The SAFE Banking Act would relieve some of these pressure points, but after being stalled in the Senate five times, does the legislation have a chance in that chamber?

“I think SAFE Banking could get passed,” Havens said. “It’s a question of will Schumer and Booker and Wyden … endorse incremental reform like SAFE Banking, or is it going to be sweeping reform or nothing at all? If the latter, then no, SAFE Banking Act will not get passed, unless, of course, there’s a major shift in the makeup of the Senate or Schumer decides to change his approach.”

5. It will be business-as-usual at the FDA under Califf.

In mid-November, Biden announced that he would nominate Dr. Robert Califf, a former commissioner of the U.S. Food and Drug Administration (FDA), to return to his post.

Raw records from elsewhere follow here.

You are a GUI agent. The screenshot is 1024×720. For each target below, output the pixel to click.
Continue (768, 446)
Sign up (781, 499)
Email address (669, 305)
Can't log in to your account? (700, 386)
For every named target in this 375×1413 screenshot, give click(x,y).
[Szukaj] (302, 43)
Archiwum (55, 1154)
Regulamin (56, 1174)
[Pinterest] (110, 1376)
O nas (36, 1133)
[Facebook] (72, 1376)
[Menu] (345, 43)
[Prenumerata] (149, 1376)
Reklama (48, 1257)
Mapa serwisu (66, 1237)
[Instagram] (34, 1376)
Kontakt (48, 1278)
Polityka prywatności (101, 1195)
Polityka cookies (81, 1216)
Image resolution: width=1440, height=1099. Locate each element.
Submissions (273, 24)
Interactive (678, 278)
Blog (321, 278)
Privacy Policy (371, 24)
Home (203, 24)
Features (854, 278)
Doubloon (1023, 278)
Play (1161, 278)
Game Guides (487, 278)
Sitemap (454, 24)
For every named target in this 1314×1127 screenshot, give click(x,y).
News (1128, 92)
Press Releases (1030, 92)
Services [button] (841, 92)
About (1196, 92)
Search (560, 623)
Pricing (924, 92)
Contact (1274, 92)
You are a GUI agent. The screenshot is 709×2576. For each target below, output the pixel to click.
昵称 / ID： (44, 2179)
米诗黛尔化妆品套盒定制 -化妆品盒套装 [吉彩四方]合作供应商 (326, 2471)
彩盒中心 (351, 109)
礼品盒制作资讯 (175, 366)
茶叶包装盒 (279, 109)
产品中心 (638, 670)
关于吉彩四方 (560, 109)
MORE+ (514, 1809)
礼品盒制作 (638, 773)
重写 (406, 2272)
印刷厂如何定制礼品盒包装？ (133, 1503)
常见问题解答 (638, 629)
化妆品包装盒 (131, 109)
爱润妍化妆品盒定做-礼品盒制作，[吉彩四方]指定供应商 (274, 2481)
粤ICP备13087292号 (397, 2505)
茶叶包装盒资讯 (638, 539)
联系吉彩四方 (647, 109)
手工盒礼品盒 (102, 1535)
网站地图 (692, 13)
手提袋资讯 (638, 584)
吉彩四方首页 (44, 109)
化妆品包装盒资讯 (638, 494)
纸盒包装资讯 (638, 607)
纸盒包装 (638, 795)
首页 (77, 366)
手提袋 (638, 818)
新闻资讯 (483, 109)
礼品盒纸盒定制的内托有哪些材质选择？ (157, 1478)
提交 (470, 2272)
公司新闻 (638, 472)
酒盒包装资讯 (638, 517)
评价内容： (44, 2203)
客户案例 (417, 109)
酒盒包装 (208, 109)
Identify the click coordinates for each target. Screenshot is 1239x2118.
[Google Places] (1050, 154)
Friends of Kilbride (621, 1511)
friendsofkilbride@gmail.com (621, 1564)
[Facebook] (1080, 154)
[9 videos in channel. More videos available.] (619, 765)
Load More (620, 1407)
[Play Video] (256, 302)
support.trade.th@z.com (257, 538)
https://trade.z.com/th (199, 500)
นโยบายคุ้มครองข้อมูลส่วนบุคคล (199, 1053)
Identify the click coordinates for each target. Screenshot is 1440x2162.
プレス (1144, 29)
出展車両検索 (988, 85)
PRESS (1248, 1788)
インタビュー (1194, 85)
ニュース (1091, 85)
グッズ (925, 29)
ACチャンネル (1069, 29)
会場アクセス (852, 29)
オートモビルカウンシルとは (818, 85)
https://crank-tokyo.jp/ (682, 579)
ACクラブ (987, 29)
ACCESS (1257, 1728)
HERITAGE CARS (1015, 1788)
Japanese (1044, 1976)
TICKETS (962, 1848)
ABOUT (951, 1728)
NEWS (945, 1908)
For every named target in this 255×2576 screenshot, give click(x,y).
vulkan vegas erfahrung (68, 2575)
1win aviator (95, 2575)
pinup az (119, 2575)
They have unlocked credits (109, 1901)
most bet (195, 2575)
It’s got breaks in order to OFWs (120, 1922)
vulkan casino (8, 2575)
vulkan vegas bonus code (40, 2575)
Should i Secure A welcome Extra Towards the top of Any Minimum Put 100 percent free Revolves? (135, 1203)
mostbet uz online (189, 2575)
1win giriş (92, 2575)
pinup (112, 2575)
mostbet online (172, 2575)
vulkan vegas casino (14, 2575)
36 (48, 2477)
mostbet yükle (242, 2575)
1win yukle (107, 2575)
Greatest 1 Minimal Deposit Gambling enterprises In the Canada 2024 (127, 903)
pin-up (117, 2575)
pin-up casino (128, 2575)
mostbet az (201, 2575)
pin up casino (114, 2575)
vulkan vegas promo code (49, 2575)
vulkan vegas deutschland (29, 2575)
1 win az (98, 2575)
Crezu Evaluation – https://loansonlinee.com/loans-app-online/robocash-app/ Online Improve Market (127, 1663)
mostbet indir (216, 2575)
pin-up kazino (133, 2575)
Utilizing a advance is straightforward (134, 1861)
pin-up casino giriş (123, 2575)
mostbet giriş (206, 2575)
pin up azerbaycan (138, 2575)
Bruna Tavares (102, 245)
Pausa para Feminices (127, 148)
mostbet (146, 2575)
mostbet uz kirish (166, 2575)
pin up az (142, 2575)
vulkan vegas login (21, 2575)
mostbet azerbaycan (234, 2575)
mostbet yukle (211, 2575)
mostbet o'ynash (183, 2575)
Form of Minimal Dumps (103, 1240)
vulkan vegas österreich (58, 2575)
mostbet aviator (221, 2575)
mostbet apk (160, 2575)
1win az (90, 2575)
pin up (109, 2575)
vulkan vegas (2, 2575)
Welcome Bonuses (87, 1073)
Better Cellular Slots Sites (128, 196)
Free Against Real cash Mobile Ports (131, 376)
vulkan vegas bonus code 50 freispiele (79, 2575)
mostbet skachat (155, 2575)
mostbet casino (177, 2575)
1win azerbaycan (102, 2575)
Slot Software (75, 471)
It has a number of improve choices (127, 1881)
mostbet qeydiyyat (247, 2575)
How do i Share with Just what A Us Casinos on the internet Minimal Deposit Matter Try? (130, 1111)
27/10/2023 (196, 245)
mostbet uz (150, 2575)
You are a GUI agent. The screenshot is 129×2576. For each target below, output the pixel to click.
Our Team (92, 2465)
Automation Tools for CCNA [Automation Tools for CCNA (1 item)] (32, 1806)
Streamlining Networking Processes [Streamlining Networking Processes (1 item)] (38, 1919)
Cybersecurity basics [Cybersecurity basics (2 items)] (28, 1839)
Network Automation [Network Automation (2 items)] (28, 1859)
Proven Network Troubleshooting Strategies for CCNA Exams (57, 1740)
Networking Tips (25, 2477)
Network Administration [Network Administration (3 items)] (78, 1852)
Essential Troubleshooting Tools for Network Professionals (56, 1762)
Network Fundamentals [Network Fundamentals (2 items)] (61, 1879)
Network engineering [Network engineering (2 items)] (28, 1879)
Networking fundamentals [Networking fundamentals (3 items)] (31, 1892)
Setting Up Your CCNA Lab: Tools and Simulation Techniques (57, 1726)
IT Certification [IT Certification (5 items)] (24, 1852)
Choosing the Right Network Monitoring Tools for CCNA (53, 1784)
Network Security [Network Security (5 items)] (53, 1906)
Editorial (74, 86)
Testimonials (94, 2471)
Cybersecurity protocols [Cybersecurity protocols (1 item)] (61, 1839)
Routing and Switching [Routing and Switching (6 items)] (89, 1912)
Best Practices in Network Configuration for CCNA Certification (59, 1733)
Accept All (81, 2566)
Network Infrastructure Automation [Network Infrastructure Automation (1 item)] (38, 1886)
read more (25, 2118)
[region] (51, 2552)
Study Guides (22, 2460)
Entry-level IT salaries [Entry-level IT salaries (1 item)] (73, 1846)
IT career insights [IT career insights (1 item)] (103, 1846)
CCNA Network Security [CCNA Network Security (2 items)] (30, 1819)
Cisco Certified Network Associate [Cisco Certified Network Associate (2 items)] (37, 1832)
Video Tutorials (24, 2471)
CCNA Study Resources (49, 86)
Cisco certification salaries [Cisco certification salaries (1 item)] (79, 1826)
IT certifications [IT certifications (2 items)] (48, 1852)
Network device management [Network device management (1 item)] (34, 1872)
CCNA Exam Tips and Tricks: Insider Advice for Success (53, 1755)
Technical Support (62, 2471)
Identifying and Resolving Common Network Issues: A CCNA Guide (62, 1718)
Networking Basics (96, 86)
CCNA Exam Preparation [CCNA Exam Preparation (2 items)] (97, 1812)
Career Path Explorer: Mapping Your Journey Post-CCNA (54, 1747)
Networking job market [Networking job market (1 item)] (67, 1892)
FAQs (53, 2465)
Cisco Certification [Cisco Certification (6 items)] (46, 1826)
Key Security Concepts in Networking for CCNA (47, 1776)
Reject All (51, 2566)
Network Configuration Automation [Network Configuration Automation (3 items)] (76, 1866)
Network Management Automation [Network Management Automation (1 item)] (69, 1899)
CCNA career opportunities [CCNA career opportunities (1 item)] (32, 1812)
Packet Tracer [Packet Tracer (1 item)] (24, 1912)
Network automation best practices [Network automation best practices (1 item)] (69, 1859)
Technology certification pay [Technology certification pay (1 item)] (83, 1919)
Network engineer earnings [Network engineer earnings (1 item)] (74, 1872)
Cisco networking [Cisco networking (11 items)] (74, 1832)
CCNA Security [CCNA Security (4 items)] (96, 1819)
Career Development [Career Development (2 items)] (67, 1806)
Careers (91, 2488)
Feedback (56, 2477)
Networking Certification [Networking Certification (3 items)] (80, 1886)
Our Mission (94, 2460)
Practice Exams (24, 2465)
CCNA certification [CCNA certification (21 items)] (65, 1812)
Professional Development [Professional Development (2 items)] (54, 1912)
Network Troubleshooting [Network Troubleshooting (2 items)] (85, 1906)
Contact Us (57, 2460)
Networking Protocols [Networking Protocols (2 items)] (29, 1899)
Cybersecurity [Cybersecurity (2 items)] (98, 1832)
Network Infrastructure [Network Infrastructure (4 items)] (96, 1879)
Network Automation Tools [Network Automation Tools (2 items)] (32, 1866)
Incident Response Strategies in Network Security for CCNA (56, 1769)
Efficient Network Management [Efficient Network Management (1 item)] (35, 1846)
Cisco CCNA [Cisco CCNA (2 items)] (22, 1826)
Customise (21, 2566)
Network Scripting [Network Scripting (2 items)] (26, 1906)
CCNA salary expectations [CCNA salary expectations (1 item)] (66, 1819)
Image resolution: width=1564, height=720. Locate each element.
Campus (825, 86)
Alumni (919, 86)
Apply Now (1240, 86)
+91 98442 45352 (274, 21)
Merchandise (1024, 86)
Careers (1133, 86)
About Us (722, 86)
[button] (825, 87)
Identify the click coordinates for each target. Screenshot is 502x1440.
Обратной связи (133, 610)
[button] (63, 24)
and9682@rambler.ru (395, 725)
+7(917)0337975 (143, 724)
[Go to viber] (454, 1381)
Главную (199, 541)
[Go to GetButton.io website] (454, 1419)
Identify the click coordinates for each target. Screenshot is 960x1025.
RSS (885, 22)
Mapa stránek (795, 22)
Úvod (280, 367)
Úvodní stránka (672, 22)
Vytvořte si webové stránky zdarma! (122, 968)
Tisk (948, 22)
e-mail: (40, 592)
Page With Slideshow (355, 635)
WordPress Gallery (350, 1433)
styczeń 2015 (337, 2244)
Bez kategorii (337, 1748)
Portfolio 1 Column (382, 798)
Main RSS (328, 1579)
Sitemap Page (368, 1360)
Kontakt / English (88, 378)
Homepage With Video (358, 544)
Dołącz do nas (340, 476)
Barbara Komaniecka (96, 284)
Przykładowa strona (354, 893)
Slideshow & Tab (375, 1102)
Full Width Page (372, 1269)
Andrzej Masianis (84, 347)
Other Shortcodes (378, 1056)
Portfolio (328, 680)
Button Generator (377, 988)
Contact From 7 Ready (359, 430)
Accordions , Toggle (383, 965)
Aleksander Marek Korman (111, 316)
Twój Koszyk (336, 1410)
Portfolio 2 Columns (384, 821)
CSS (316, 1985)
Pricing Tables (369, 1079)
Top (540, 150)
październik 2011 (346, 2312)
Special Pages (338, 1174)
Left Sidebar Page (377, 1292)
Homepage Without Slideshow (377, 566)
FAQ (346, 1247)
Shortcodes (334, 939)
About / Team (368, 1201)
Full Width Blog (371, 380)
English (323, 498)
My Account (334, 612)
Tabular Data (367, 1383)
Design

“I know it’s been reported that he recommended some cannabis-derived drug products for patients,” Havens said of Califf. “I’m not reading too much into that, other than to say that I think he realizes that any drug, whether it’s cannabis-derived or otherwise, when well-researched and safe and effective and can treat patients, it should be used to treat patients.”

While Havens said that Califf doesn’t seem to have strong opposition to cannabis, he expects it to be the “status quo” when Califf assumes his role.

“I don’t expect that he’s going to be more or less active in the cannabis space than his predecessors,” Havens said. “I suspect he will let the science take the agency where it’s taken the agency before.”